Current situation: shortage of housing – in particular of the poorest! Government response: ‘Leave it to the market’ to build more homes for the wealthy. (One-sided argument – talk about ‘growth’ and hope)
Communal action can provide universal benefits. Individual action, while it can be of value, cannot benefit all.
Thanks
Double-entry bookkeeping isn’t just an accounting tool—it’s a mindset every decision-maker should adopt. The idea that every action has a reaction, every debit a credit, isn’t just financial theory—it’s reality. Yet we still see politicians, from Parliament down to County, District and even Parish Councils, making decisions as though consequences don’t exist. That’s the result of widespread accounting illiteracy among those in power—and it shows.
We’re in the mess we’re in precisely because too many elected officials don’t understand basic financial cause and effect. They cut funding without understanding the knock-on effects. They tax or borrow without appreciating who’s absorbing the impact. They silo decisions and ignore systemic consequences.
Worse still, we see the Dunning-Kruger effect in action—those who know the least about how public finance actually works often seem the most confident in their decisions. A little knowledge and a lot of ego is a dangerous mix when it comes to budgets, benefits, and infrastructure.
This isn’t just a technical oversight—it’s a democratic failure.
We need to be teaching the fundamentals of double-entry thinking not just to finance ministers, but to councillors, civil servants, and even schoolchildren. Not to make everyone an accountant, but to instil a basic literacy about how money, power, and responsibility actually work.
Without that, we’ll keep getting short-term thinking, poor policies, and broken systems. And the public will keep paying the price.

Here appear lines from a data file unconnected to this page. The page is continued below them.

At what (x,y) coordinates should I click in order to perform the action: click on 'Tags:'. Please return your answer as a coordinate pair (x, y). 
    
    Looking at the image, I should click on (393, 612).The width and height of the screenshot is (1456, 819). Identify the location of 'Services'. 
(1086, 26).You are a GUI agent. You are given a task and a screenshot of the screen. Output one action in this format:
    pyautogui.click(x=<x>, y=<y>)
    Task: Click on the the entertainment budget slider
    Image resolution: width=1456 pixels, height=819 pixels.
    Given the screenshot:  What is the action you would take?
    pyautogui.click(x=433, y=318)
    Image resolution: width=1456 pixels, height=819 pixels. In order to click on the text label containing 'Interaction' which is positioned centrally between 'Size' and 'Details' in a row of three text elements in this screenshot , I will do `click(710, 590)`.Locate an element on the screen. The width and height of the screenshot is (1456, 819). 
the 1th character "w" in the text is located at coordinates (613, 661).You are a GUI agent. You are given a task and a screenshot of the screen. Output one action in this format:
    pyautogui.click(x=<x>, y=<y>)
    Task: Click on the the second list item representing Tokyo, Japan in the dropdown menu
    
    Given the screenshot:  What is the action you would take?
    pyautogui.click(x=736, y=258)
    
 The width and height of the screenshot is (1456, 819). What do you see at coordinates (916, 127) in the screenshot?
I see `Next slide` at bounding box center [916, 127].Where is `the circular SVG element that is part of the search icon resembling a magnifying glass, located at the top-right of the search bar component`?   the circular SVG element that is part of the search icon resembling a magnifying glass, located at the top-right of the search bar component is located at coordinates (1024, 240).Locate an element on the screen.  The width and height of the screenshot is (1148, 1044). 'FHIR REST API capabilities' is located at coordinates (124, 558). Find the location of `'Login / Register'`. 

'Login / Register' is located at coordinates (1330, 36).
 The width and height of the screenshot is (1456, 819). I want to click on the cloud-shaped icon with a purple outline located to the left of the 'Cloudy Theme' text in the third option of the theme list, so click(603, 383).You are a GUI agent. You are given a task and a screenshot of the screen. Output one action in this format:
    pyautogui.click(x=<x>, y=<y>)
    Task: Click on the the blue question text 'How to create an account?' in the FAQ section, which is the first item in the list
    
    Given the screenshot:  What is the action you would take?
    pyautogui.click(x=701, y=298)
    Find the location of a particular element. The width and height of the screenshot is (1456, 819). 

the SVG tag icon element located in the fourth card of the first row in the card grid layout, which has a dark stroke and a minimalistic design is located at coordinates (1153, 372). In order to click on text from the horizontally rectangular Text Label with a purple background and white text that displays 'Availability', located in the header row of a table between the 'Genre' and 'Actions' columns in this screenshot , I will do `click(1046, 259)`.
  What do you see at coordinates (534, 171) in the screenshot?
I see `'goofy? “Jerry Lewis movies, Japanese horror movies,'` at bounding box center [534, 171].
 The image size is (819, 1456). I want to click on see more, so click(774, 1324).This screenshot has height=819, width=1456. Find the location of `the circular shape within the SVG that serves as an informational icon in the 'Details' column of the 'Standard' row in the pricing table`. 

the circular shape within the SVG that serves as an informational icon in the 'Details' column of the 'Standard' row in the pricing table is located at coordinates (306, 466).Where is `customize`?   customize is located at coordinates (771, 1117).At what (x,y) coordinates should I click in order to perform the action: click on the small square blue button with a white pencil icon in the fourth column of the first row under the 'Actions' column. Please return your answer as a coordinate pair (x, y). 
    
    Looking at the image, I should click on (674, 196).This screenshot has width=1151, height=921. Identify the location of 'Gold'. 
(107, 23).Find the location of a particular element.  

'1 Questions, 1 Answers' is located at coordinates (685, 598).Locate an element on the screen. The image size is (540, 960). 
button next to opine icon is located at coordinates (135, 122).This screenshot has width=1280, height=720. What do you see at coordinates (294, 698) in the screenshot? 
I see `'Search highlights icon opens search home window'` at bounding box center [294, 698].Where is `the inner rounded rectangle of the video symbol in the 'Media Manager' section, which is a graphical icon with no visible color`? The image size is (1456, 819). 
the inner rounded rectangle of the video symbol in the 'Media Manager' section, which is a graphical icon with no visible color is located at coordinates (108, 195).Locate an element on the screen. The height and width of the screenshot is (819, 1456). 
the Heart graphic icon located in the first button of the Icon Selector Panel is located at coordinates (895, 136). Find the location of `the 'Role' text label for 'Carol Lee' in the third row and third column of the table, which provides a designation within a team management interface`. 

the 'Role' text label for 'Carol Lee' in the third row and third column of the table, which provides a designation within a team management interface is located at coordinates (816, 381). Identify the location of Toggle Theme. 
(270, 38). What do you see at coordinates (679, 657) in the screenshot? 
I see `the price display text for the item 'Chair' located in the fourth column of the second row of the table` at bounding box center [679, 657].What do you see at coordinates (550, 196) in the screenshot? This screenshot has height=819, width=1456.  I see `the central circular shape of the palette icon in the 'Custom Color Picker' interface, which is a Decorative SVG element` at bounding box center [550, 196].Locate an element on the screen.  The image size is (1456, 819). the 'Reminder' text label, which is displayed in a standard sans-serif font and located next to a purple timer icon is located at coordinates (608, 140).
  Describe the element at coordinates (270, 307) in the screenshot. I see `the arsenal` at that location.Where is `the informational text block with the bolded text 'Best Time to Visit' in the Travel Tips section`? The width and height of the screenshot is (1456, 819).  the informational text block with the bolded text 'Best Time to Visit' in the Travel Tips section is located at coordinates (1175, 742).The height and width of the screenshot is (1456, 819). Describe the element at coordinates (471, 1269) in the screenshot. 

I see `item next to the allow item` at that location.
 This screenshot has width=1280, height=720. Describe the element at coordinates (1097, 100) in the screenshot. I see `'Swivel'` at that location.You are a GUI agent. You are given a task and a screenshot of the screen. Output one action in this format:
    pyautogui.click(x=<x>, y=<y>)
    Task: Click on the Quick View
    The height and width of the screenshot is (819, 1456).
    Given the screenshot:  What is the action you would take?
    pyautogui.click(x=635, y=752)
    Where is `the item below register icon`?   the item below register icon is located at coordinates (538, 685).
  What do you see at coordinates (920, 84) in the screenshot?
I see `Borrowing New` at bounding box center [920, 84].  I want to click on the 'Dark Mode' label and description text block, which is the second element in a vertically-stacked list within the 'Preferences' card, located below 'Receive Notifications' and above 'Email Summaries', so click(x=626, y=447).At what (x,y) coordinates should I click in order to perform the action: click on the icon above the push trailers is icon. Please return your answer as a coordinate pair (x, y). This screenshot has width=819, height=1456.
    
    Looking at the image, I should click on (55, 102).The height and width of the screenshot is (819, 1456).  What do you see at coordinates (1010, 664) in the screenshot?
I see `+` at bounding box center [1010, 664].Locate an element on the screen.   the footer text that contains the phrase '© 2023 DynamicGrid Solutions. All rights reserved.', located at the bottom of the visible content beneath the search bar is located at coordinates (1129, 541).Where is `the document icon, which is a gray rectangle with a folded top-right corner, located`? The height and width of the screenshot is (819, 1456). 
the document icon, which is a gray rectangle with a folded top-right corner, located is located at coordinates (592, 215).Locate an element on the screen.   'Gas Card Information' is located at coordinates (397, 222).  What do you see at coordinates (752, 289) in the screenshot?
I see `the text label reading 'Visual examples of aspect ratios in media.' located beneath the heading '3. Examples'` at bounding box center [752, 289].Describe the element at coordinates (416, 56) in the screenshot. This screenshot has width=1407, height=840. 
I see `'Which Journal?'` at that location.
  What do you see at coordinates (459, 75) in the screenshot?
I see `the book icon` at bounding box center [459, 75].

For a good explanation of the Dunning Kruger effect see:
https://www.youtube.com/watch?v=BdnH19KsVVc&t=177s
Thanks
Thank you Richard. A very good one to choose to make into a video. You’ve been very productive over the weekend, I hope you take time for a bird walk soon.
My eenrgy is running high
But we did go bird watching both days over the weekend
Does “wealth creation” exist?
I notice so many people using this phrase — even your recent post on immigration refers to ‘wealth generation’ — but how can wealth be ‘generated’? Yes, money can be created by governments, but doesn’t looking through our double-entry glasses tell us that ‘wealth creation’ is actually money redistribution? Sure, things of worth can be generated: a vaccine, a novel, etc, but wealth? Over to you, Richard 🙂
Work
Is it really that hard to work out?
Work, combined with energy.
Wow. I am staggered you think there is no such thing as wealth. Of course there is. But it’s not necessarily got anything to do with money.
Chuckles. No need to be staggered, I do believe in wealth. I was seeking your opinion on the *creation* of wealth.
I’ve come across the idea mostly in relation to entrepreneurs maintaining that everybody benefits when a company is successful. The double-entry viewpoint suggests to me that if the owner (and, yes, employees too) are getting wealthier then the people purchasing the product are getting poorer. In the above context I’ve always felt wealth creation was very much talking about money (or goods that can be exchanged for money).
If we’re talking about wealth in the sense of improved quality of life, I photographed a pair of kestrels recently and certainly felt my life was richer for it. But is that the kind of thing you had in mind when you say wealth isn’t necessarily anything to do with money?
Re a) you sort of summarise Marx
Re b) yes, and more besides. The banter with the bartista who just served me was not charged for, but I think we both enjoyed it.